New wells reporting:
RBN Energy: Will Surging Cash Flows Tempt Still-Disciplined E&Ps to Ramp up Spending? Link here. RBN Energy. Archived.
Weak Q4 2025 results provided a timely check-in on how upstream E&Ps were allocating capital in a lower-price environment — just before a sudden commodity price tailwind in 2026 from the onset of Middle East hostilities. Managements have said they would stick to the capital discipline that won back the hearts and wallets of investors; however, surging oil and gas prices this year are putting more cash back into E&P coffers. In today’s RBN blog, we analyze the Q4 2025 cash allocation of U.S. E&Ps and address the question: Will discipline hold, or will temptation take over?

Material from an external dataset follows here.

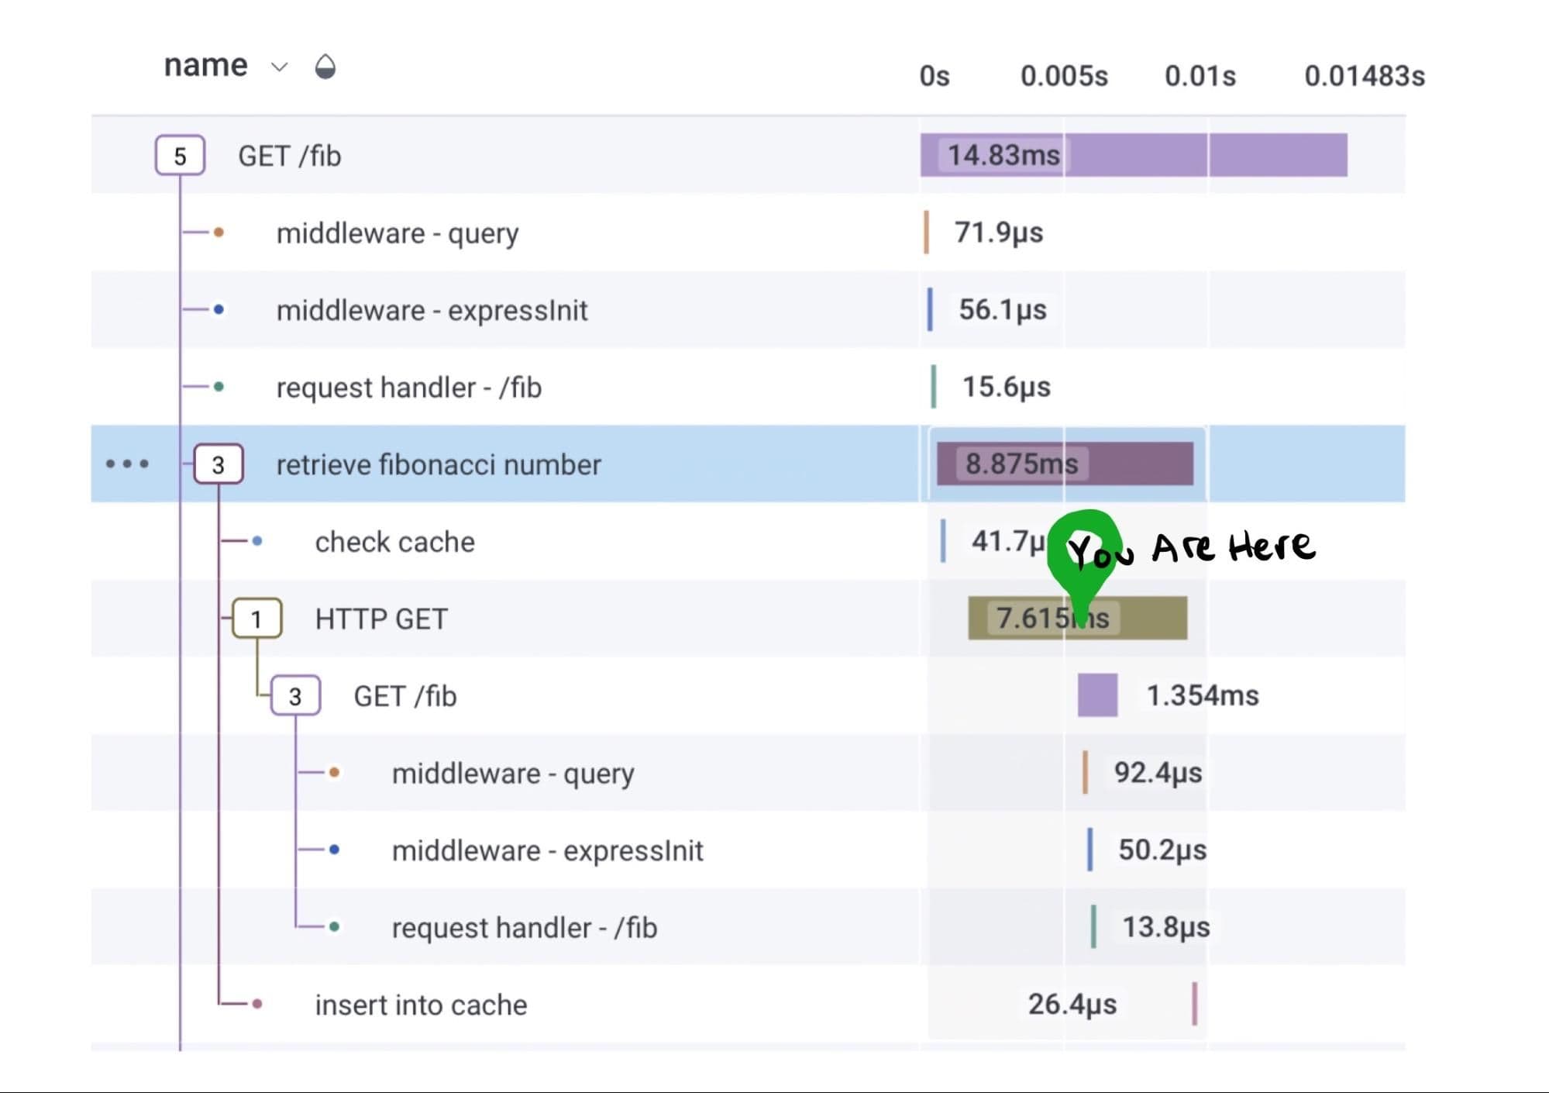Click the orange dot next to middleware - query
Screen dimensions: 1549x1093
pos(219,231)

Across our universe of 35 companies, cash flow from operating activities (CFOA) declined 12% in Q4 2025 from the previous quarter to $24.7 billion, reflecting weaker oil prices. Despite that pressure, capital allocation priorities remained largely intact. Capital spending fell modestly to $15.3 billion, or approximately 62% of cash flow, preserving a reinvestment framework that has become increasingly embedded across the sector over the past several years.
The resulting $9.4 billion of free cash flow (FCF) — while down from the prior quarter — continued to be deployed in a balanced manner. Companies shifted toward net asset sales, generating $1.8 billion of net proceeds, while also resuming debt-reduction efforts with $2.2 billion of net repayments. Shareholder returns remained a core priority, with dividends and share repurchases accounting for 11% and 15% of CFOA, respectively, underscoring the durability of return-of-capital frameworks even in a softer pricing environment. These trends were broadly consistent across our Oil-Weighted, Diversified and Gas-Weighted peer groups, highlighting just how ingrained this capital discipline has become.
Taken together, Q4 2025 reinforced a broader structural shift in the industry — away from growth-at-all-costs and toward a more measured, cash-return-focused model. That evolution is illustrated clearly in Figure 1 below, which shows how reinvestment rates (blue bars and left axis) have converged over time to a rough 60% of cash flow, with the balance directed toward debt reduction, shareholder returns and opportunistic transactions. Even as commodity prices softened in recent years, companies resisted the urge to chase volumes, instead scaling back capital spending to preserve this framework.